Sean Young played a pushy television executive who had the idea of carrying an execution live on pay-per-view. She impressed her boss by explaining such an event could be couched beneath a fake motive of bringing the capital punishment issue to public attention, while it would, more importantly, make a fortune.

The plot thickens like bad gravy when - you guessed it - Young gets to know the condemned man and begins to doubt whether he committed the murder at all. In the climactic scene - in TV parlance, the one before the last lot of commercials - she rushes intothe stadium in a race against time to stop the guy frying.

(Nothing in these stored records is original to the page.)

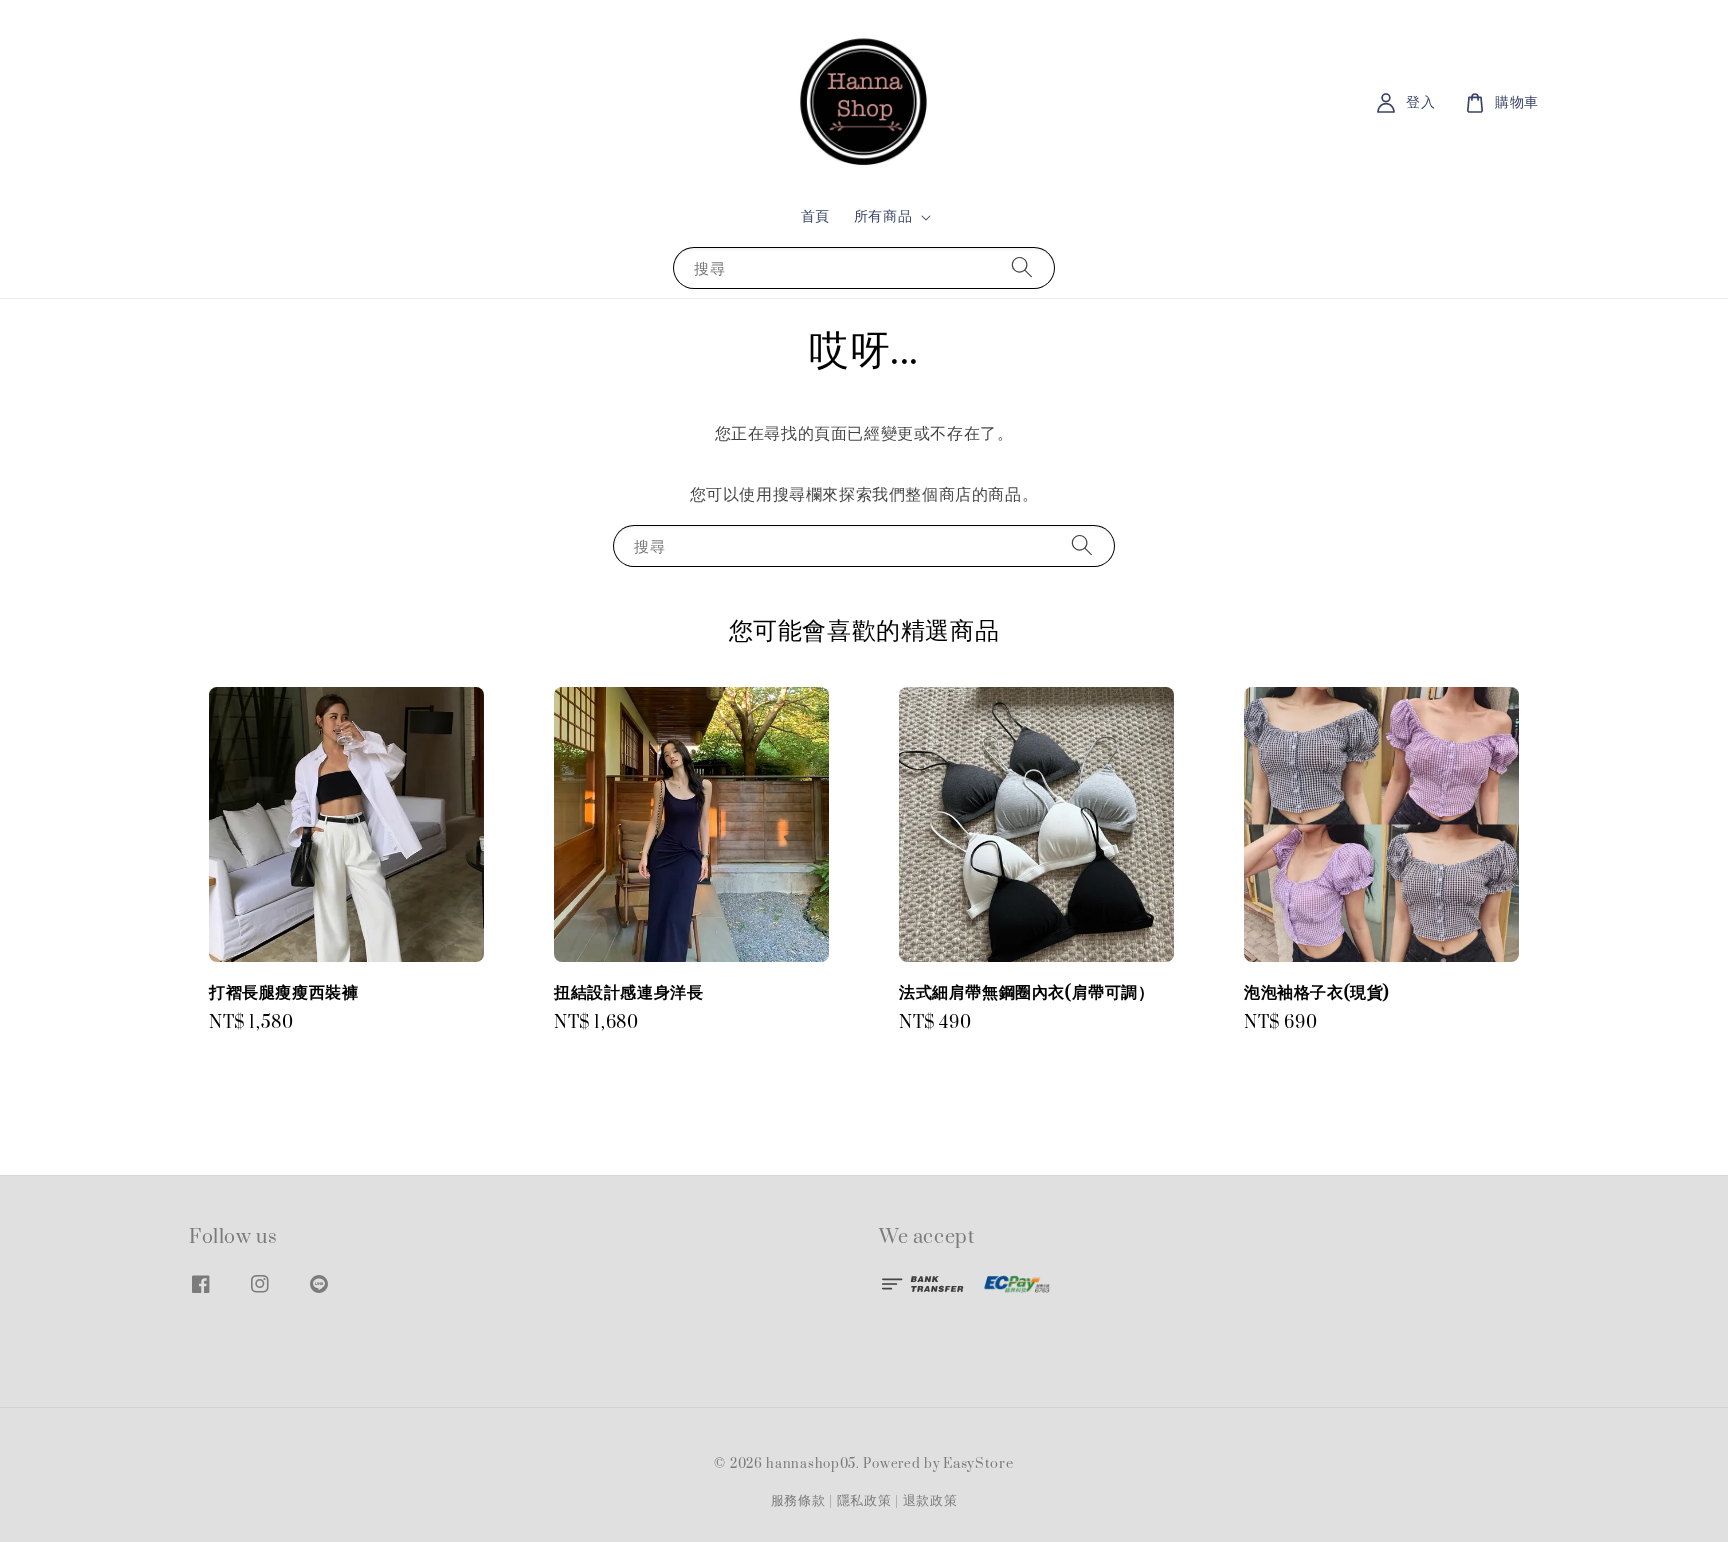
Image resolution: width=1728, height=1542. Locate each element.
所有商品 (883, 217)
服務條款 (798, 1501)
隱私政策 (864, 1501)
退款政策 (930, 1501)
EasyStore (978, 1464)
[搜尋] (1022, 267)
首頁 (815, 216)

The script must have been either the work of a biting satirist, a psychic, or someone with a mate on the staff of the Phil Donahue talk show. Because a couple of weeks ago, I read something that made me realise American truth was indeed stranger than American fiction: Donahue, a big-rating daytime programme with a weekly audience of 20 million, was engaged in a legal battle for the rights to carry the first televised execution.

The show went to the North Carolina court after killjoy prison authorities denied its request to videotape the June 15 execution by gas of killer David Lawson. Lawson is all for it, claiming it will show the nation's couch potatoes the horror of what he is about to go through.

This all sounds too tasteless to be true. But in a sense, the idea of the death penalty as spectator sport has been slowly becoming a reality in the United States for some time now.

Thirty-eight people were executed in the US last year, the most since the Supreme Court reinstated the punishment in 1976. But in no way has it become commonplace. The most famous cases, notably the grisly serial killers or the death row inmates who go to the electric chair protesting their innocence, still achieve a great deal of national publicity.